Screenshot grounding data
=== Begin Enclosure ===

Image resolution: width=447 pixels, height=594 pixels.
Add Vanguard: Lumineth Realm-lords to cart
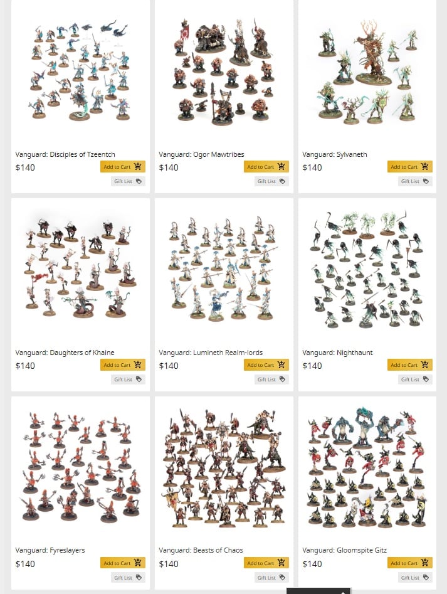pyautogui.click(x=266, y=365)
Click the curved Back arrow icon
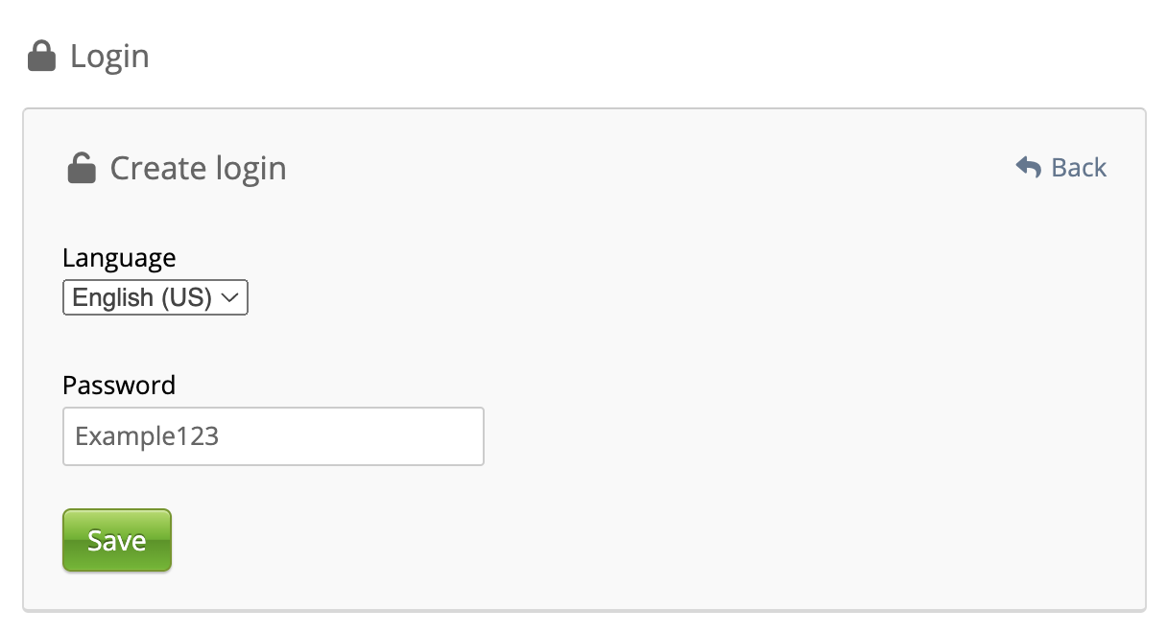This screenshot has width=1167, height=633. [x=1028, y=168]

=== End Enclosure ===

Output a verbatim copy of all entries above; no pictures go in it.

Image resolution: width=447 pixels, height=594 pixels.
Add Vanguard: Lumineth Realm-lords to cart
pyautogui.click(x=266, y=365)
Click the curved Back arrow icon
This screenshot has width=1167, height=633. [x=1028, y=168]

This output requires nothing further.